I’m astonished by the tone of surprise in Mark Steyn’s Corner post about Giuliani’s unacceptability to nearly the entire Republican base. This is not news, it’s precisely why I picked him in 2005 as being the most likely Republican sacrificial lamb in the elite’s attempt to hand the election to Hillary.
I’m struck by how fierce hostility to the Mayor is. The media put this down to problems with “social conservatives”, but that underestimates the scale of the problem. Granite State libertarians and small-government types find his gun record unacceptable. Base-wise, that doesn’t leave a lot.
How is this news? Steyn is just noticing this NOW? How in the name of the Galapagos Islands can anyone pay any attention to the political analysis of any commentator who seriously believed that Giuliani was ever a serious and viable candidate for the Presidency as a Republican? (He could have been viable, perhaps, if he had switched parties and run as a Democrat.) The only thing that’s surprising about any of this is that Giuliani is so utterly abhorrent to conservatives that he can’t even convincingly play the role of the fall guy.
Giuliani actually has less appeal to me than Obama, and I would vote for Captain Underoos before I’d vote for the Magic Negro. I mean, both Romney and McCain are manifestly ridiculous as Republican candidates for various reasons, but one could at least construct a hypothetical case for why Republicans might support them. What was supposed the basis of Giuliani’s appeal, that he “saved” New York City? The problem, of course, is that at least one-third of the nation – and probably half of all Republicans – DESPISE New York City. I know I do.
Like the TV show Heroes, NRO’s Manhattan conservatives just don’t seem to understand that New York!=world. Merely calling him “the Mayor” is enough to cause a non-coastal to curl his lip at the Lisper. I don’t subscribe to identity politics, much less geography politics, but it’s becoming increasingly apparent that the good folks at National Review have literally no idea what’s going on between the Left Coast and the other Left Coast.

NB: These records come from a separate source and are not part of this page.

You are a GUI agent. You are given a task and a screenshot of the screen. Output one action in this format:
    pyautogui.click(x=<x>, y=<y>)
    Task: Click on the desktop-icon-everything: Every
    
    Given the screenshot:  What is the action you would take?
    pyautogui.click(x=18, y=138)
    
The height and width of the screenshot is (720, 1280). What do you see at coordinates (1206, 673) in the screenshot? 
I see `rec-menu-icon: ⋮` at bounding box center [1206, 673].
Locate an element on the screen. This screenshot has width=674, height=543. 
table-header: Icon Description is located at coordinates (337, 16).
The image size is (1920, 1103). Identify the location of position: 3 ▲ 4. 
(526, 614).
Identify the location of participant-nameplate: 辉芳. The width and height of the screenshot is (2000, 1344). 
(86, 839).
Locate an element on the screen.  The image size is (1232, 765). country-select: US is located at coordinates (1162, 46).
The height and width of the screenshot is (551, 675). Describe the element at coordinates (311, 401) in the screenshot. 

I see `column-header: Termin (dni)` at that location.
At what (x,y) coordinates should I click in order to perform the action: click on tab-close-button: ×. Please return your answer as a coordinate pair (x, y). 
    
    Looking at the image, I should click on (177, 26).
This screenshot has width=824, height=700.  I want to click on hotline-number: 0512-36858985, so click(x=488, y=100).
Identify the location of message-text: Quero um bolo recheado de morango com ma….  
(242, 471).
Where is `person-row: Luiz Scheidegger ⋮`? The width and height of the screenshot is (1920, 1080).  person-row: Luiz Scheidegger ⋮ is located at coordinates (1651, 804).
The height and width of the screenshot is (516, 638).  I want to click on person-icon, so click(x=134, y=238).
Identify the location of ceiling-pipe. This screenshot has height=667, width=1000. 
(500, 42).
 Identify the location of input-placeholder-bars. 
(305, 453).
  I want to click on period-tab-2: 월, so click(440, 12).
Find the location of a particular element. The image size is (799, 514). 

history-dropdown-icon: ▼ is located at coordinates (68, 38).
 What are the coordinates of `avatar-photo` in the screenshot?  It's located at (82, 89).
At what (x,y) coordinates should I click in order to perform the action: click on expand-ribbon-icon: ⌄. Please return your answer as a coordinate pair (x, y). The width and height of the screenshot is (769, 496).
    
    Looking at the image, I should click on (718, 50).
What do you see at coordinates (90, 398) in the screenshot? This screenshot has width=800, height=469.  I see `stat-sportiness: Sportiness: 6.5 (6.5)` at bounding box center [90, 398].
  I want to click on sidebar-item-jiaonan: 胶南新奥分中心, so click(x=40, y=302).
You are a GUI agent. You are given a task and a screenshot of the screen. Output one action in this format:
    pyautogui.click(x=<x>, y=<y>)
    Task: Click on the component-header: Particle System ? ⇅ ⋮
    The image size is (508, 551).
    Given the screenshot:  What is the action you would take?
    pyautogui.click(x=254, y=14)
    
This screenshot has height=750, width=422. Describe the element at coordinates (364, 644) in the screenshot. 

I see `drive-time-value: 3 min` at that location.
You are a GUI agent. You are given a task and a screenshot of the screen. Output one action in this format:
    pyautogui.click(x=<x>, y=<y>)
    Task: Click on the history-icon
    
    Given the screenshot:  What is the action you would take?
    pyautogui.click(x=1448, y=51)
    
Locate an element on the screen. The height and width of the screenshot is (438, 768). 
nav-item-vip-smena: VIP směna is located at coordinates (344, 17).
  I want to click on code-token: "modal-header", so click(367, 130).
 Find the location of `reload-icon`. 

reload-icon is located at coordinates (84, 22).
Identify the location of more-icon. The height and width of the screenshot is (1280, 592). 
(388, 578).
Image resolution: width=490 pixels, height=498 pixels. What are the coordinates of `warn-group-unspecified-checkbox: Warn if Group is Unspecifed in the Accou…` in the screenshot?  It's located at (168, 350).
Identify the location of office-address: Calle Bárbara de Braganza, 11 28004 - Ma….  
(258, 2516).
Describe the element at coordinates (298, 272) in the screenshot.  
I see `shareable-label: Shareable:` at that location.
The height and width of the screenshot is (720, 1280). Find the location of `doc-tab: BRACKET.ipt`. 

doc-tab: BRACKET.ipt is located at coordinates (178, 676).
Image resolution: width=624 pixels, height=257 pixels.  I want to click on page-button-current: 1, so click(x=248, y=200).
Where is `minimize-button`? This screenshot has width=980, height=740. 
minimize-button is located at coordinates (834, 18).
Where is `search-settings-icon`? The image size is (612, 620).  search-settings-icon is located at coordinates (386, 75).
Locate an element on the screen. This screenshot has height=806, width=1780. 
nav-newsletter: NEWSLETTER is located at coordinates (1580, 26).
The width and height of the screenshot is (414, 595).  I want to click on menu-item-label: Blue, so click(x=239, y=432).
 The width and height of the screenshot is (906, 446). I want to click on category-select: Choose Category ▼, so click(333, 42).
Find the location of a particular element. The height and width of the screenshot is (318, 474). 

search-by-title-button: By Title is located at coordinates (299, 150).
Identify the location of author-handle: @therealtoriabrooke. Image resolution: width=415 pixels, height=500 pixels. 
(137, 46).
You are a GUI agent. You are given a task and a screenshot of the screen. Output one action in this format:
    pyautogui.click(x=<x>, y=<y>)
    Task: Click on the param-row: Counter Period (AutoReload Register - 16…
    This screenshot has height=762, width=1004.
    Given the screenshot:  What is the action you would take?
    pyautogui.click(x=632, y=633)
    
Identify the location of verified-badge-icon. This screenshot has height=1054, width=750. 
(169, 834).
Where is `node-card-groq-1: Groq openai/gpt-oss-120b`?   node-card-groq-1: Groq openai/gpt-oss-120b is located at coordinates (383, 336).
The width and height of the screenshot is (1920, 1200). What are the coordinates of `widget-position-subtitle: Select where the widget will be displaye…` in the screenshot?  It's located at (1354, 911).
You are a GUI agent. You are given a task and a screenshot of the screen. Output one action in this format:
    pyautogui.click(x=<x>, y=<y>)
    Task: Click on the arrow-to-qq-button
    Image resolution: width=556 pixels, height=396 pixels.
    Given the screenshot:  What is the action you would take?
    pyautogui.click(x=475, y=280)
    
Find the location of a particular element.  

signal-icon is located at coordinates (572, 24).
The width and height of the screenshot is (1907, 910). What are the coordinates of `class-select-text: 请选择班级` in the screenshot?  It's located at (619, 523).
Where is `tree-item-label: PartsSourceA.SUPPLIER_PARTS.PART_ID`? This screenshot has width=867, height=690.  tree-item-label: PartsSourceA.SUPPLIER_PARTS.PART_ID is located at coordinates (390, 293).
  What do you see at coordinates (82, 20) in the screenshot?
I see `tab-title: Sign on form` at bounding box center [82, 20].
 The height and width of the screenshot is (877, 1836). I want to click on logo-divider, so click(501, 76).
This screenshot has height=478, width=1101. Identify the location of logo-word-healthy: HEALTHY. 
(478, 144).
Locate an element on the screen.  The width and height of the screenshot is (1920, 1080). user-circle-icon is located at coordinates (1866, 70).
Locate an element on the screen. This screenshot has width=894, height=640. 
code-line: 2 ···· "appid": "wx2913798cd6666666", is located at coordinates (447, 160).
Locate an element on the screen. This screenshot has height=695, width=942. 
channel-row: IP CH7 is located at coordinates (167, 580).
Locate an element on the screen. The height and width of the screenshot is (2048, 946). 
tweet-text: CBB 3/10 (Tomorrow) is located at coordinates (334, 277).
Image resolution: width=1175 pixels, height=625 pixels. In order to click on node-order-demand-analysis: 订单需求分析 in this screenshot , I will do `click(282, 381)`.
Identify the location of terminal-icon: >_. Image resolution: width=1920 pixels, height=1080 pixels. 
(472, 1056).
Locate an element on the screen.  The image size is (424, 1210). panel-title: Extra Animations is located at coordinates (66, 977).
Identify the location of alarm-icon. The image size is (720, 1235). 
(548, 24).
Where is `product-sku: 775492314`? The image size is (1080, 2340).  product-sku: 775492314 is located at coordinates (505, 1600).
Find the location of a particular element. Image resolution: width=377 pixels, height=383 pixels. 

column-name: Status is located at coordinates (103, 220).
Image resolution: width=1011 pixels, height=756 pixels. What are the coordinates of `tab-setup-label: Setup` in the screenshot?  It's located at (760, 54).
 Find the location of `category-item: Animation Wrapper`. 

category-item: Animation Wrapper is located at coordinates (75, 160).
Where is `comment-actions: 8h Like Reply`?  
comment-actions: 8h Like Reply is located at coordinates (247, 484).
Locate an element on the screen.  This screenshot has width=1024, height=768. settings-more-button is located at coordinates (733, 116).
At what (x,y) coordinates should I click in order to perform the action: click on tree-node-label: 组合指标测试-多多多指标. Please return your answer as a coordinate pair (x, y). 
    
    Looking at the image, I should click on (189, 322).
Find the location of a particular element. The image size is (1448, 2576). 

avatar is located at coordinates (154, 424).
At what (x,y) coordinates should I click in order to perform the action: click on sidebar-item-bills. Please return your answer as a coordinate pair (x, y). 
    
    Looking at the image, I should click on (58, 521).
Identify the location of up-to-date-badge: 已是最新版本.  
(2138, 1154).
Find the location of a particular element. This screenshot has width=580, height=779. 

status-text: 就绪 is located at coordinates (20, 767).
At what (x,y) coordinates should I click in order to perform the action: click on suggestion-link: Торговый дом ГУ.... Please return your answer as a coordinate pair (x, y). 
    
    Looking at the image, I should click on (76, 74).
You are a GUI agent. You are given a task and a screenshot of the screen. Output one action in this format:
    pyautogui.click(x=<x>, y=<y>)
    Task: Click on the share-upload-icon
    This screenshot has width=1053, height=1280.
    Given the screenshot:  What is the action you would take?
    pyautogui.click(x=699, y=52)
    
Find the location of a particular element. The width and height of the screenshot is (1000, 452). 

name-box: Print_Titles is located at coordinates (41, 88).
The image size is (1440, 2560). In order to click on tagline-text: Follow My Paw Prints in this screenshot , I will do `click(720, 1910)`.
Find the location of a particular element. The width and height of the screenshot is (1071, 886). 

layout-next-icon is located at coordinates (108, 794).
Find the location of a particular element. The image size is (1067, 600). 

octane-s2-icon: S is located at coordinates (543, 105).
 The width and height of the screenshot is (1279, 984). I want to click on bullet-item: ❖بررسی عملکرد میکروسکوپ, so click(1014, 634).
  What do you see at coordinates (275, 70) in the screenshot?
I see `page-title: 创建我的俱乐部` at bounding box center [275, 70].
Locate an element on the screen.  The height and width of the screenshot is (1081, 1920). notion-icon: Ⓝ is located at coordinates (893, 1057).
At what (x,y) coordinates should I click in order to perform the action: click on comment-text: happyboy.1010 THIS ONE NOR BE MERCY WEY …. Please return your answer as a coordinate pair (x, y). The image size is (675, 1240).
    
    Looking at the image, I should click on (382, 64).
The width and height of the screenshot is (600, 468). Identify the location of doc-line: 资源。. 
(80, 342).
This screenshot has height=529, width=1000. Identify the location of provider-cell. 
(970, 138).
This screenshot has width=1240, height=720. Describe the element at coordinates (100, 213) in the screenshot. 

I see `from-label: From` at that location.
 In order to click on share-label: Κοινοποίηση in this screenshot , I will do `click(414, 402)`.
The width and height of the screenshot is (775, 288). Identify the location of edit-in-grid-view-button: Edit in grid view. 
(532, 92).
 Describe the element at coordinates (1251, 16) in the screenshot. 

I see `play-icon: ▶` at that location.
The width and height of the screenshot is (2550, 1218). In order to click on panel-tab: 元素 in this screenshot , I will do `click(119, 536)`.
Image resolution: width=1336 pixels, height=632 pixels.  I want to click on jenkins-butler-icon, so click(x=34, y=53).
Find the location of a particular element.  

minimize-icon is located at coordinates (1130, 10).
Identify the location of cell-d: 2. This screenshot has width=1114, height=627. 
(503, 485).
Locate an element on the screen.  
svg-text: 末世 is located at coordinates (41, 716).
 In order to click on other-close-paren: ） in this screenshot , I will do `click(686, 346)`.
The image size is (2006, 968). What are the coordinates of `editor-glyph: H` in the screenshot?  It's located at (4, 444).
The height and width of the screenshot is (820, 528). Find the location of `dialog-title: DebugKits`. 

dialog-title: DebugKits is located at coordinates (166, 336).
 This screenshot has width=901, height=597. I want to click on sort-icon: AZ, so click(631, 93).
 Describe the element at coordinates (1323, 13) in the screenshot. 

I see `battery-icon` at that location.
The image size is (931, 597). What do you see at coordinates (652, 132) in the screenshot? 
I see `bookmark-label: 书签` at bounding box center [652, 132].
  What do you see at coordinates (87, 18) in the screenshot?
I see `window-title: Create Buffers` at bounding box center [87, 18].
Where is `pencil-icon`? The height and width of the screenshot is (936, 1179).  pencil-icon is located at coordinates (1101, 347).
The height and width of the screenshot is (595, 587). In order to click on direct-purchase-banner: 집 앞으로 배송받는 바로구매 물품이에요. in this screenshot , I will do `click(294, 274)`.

UPDATE – I couldn’t help but notice that the difference between the reasons for supporting their chosen candidates given by these three libertarian-leaning professors polled by Volokh, two Ron Paul revolutionaries and one Giuliani supporter, is almost too funny for words. You can read the thoughtful advocacy of Ron Paul’s candidacy…. and the Giuliani supporter’s justification? Well, he lived in New York City once. At least the man manages to accurately summarize the totality of Giuliani’s appeal. Pity that that appeal is, at best, meaningless to most of the 292 million people who live in that small part of the country that is not New York City.